海賊盤

海賊盤というと響きは良くない。だが、クラシック音楽における「海賊盤」は、正規盤のコピーという意味ではなく、正規盤では出回っていない音源といった意味合いが強い。主にはライブ盤だが、その出所は様々だ。FM放送用の音源だったり、それをエアチェックしたものだったり、中には個人で直録りしたものもある。多くはCD-Rで流通しているが、録音の質はあまり良くないのが普通だ。

イタリアのMEMORIESというレーベルがある。収録音源は主にCD-Rで流通しているような音源だ。海賊盤といえる内容だが、ちゃんとプレスしたCDで販売している。グレーな商品だが、物によっては大手外資系CDショップでも販売されているのだ。

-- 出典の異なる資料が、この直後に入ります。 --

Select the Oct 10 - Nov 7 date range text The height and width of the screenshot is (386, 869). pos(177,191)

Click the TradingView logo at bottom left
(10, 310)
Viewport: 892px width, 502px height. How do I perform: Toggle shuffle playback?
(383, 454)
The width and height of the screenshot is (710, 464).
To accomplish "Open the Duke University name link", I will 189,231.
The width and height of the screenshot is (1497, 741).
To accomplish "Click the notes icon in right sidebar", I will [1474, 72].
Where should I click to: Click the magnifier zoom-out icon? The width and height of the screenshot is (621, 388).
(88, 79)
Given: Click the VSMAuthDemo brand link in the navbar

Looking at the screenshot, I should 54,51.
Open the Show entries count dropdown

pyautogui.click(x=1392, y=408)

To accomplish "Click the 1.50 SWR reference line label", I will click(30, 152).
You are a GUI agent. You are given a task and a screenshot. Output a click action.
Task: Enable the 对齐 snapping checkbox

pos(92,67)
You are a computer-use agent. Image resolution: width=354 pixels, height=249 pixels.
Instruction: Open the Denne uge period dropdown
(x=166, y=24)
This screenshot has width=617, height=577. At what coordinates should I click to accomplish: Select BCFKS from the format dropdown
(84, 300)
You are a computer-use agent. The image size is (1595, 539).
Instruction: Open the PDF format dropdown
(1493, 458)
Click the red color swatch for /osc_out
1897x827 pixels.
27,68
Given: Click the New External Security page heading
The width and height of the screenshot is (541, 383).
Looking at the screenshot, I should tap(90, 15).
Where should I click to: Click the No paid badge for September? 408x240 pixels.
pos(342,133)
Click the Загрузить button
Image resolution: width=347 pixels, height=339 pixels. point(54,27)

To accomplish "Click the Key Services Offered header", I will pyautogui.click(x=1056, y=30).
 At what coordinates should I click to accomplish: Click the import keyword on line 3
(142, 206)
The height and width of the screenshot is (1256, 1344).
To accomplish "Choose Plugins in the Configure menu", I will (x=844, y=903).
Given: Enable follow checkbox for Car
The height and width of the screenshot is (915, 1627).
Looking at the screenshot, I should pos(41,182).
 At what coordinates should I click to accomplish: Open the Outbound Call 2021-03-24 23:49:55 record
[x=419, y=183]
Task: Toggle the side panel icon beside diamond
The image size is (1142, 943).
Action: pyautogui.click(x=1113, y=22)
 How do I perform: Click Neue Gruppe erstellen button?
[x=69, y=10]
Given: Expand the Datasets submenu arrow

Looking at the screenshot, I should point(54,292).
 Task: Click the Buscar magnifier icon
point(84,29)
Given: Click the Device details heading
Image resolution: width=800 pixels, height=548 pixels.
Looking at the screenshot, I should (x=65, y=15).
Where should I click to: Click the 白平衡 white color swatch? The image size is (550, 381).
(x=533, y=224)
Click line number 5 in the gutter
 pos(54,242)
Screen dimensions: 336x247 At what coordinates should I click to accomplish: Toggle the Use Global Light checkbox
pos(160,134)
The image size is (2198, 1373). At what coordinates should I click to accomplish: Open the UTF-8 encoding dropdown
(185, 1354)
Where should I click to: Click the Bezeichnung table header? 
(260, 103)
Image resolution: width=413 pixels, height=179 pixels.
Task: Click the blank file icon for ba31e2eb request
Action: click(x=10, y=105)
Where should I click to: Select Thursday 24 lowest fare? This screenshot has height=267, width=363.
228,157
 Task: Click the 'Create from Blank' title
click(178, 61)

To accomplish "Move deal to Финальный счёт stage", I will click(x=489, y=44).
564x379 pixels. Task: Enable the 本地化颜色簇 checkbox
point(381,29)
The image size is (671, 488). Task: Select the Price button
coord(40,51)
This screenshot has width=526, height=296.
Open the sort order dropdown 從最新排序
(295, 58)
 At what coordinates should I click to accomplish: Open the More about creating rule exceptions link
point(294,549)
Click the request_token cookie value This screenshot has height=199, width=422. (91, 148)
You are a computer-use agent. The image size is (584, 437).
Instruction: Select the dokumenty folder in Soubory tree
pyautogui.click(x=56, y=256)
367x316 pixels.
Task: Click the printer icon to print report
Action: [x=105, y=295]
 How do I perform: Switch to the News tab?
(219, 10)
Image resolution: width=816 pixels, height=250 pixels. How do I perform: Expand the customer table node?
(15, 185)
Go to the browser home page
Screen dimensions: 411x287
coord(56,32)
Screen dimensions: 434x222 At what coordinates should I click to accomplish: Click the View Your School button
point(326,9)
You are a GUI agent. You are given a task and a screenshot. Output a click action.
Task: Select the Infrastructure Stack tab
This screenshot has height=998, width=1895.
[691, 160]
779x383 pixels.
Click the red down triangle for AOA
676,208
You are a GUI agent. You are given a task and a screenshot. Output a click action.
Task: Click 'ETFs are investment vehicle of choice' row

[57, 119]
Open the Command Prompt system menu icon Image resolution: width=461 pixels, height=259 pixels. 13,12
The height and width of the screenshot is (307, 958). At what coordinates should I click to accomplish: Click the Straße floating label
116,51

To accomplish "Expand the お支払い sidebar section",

専門のCDショップもあるぐらいだが、今回はマーラーの交響曲を中心に海賊盤を漁ってみる。一つはカラヤン指揮ベルリンフィルの交響曲第6番「悲劇的」のライブ(CD-R盤)。カラヤンはライブ盤が少ない指揮者だが、さすがにライブの方が臨場感たっぷりだ。演奏にミスはあれど、凄まじい推進力だ。一方でテンシュテット指揮北ドイツ放送交響楽団によるマーラーの交響曲第1番「巨人」と第2番「復活」の組み合わせも購入した。テンシュテットのライブは確かに「爆演」だったということがよく分かる。

ネットの掲示板を見るとよく分かるのだが、マーラーやブルックナーの演奏に対して偏見を持った愛聴家が多いような気がする。「指揮はXXXじゃないとダメ、YYYは論外」などと言っておきながら、実はYYYの演奏を聴いたことがないのでは?、といった感じだ。先入観は恐ろしい。井の中の蛙、大海を知らず。